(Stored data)
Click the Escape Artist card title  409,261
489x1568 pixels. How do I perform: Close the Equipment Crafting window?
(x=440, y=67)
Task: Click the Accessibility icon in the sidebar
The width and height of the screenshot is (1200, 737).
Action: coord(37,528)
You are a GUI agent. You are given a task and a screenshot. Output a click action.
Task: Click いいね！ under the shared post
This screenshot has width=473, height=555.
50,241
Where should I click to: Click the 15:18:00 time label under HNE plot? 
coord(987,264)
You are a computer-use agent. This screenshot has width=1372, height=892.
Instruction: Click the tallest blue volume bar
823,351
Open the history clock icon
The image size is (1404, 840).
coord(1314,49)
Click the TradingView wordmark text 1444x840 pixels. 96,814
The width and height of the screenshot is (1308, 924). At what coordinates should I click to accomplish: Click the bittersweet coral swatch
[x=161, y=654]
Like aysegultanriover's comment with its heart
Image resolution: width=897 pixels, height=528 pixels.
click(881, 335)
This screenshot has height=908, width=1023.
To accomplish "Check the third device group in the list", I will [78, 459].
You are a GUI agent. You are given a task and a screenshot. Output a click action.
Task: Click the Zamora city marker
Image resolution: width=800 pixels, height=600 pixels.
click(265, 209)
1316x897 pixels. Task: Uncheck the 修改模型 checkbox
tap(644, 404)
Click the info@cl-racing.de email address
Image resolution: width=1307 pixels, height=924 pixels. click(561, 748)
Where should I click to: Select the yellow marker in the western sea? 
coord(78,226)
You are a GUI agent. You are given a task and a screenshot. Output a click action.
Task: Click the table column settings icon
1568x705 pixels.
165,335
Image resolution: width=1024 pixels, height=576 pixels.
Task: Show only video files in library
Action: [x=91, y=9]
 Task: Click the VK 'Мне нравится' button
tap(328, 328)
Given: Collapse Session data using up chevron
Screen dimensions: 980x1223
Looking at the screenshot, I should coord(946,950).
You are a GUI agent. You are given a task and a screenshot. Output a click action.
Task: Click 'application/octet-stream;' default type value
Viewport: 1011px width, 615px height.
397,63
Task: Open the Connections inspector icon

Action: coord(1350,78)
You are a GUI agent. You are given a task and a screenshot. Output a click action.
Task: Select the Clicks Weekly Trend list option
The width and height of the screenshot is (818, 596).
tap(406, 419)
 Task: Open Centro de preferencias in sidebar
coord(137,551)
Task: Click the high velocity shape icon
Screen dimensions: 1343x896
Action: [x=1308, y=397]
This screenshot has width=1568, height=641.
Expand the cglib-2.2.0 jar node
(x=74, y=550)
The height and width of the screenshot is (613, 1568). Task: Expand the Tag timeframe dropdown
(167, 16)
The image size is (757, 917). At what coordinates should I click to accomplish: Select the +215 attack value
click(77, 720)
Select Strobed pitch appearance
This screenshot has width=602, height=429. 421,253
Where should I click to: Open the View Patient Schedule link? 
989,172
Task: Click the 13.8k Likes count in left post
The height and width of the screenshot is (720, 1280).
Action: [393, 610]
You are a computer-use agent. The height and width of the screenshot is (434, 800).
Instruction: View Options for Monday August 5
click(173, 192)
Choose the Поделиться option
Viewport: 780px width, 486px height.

STATED TASK >>
Extract the lines from the first one through the line holding "Action: coord(37,528)", inclusive, and reproduce them verbatim.

THE COMPLETED TASK >>
Click the Escape Artist card title  409,261
489x1568 pixels. How do I perform: Close the Equipment Crafting window?
(x=440, y=67)
Task: Click the Accessibility icon in the sidebar
The width and height of the screenshot is (1200, 737).
Action: coord(37,528)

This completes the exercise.